The guitar tandem of Kovacs and Klinger are purveyors of some of the most catchy and agile riffs the hardcore metal scene has heard in years, as the band's expansion into more musically creative territories laid the groundwork for "The Book Of Mourning."
"Klinger and I are looking for a little more stimulation on guitars, so that prompted some of the more "metal" riffs," relates Kovacs. "The drums are also more involved than the last record. Believe it or not, we actually tuned up for this album! All this bullshit now with baritone guitars and everyone tuning to B, we decided to take the other route by letting the heaviness of the riff take over. This album has a darker sound than the last. I personally like the direction we are going in."
Tying into the darker sound is refocused lyrical slant, which according to Klinger, was born out of life experiences.
"'The Book Of Mourning' has a theme base, although not all songs relate directly to that theme," notes Klinger. "That general theme could be interpreted by some to be anti-religious.

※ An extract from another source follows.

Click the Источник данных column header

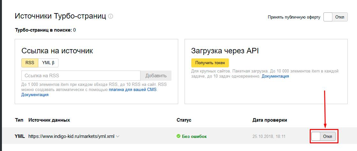(49, 120)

It is an extreme point of view fueled by personal experience in dealing who those who know not how to take things in moderation. Religion is not necessarily a bad thing, and we are definitely not trying to portray that it is. But when those matters disrupt my personal life, my space, keep me from living my life, then it becomes a problem and I won't go quietly physically or mentally. Even self-proclaimed righteous pricks will fuck you for love or money -[they] say one thing and do another time after time. I've seen it all too much."
The success of "Resurrected" was built largely upon the band's success in the live arena. With soon-to-be crowd favorites like "The Immaculate Rejection" and "Faith In Destruction" in tow, Klinger hopes to capitalize off this steady progression.
"I am a big fan of the saying 'action speaks louder than words' you must, at all times, have something to prove," relates Klinger. "If you don't, then there is no fire in what you do. It then becomes just a matter of going through the motions. Built Upon Frustration has proven with this record that it is more than just an average hardcore or metal band and we will not be pigeonholed into a subcategory. Each record is quite different and will continue to be so. Writing the same record over and over just seems a bit senseless."
Approaching almost a decade in the hardcore game, Built Upon Frustration are without question, the premier hardcore metal act in Western Pennsylvania. Fully appreciative and understanding of what got his band to where it is, Kovacs points to BUF's devoted fanbase for inspiration.
"These motherfuckers throw down for us," he finishes. "They'll drive to see us out of town, buy our merch and we can't thank or say enough positive things about them. Trends come and go, but these guys always show up for us."